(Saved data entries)
####################

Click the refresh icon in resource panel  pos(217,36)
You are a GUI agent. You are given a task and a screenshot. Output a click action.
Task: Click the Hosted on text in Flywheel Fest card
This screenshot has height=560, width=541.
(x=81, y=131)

####################

◆ YOUR ASSIGNMENT ◆
Nothing but the lines from the one that contains "You are a GUI" through the last line of the entries should appear in your reply, each repeated exactly.

◆ EXPECTED OUTPUT ◆
You are a GUI agent. You are given a task and a screenshot. Output a click action.
Task: Click the Hosted on text in Flywheel Fest card
This screenshot has height=560, width=541.
(x=81, y=131)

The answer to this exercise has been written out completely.